Ethiopia Habtemariam (ኢትዮጵያ ሀብተማርያም; born September 24, 1979) is an American businesswoman and music executive who served as the chair and chief executive officer of Motown Records from 2021 to 2022. She is Ethiopian-American.

She was born in Berkeley, California. In 1994, at the age of 14, Habtemariam began interning at LaFace Records, a label created by former chairman and CEO of Epic Records, L.A. Reid. This internship lasted 4 years. Shortly after, Ethiopia began working with Universal Music Group. In 2011, Habtemariam was named the Senior Vice President of Motown Records, working with artists Stevie Wonder, Erykah Badu, Ne-Yo, Kem, BJ the Chicago Kid, Stacey Barthe, and more. Billboard named Habtemariam to both their 30 Under 30, 40 Under 40 lists, and "Power 100" lists. In 2013, The Hollywood Reporter's “Women in Music” issue and Variety Magazine named her to their "Women's Impact List." In 2014, Habtemariam was promoted to President of Motown Records and currently serves as the President of Motown Records and President of Urban Music/Co-Head of Creative at Universal Publishing Music Group in the United States.

At the age of 16, Habtemariam wrote a letter to Sylvia Rhone, in awe of the fact that a black woman was the chair of a major record label. Once Habtemariam herself became a record executive and President of Motown Records, she received a similar fan letter. Her fan, a 16-year-old student enrolled in a Bonus Tracks music program, wrote about how the image of black woman in a position of power was influencing young students of color.

During her internship at LaFace, Habtemariam was exposed to numerous examples of women of color in the industry. She cites her strong examples of female leadership as her motivation to help young girls come up into positions of power.

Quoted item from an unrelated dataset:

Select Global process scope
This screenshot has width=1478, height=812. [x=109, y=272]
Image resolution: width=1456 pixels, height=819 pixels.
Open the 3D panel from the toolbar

In an interview with Billboard, Habtemariam discussed how, as a black woman, she had to prove herself to those who doubted her: “I heard people say, ‘Oh, she got the job just because she's a black woman and they're just trying to cover their asses,’” she says. “OK, cool. Even if that was the case, it's on me. What am I going to do to make an impact and assure that other people get these kinds of opportunities in the future? Plus, I love proving people wrong.” Habtemariam has said that with the support of family and communities, women of color can shift their focus to become significant parts of the music industry.

Habtemariam announced her departure from Motown Records on November 29, 2022.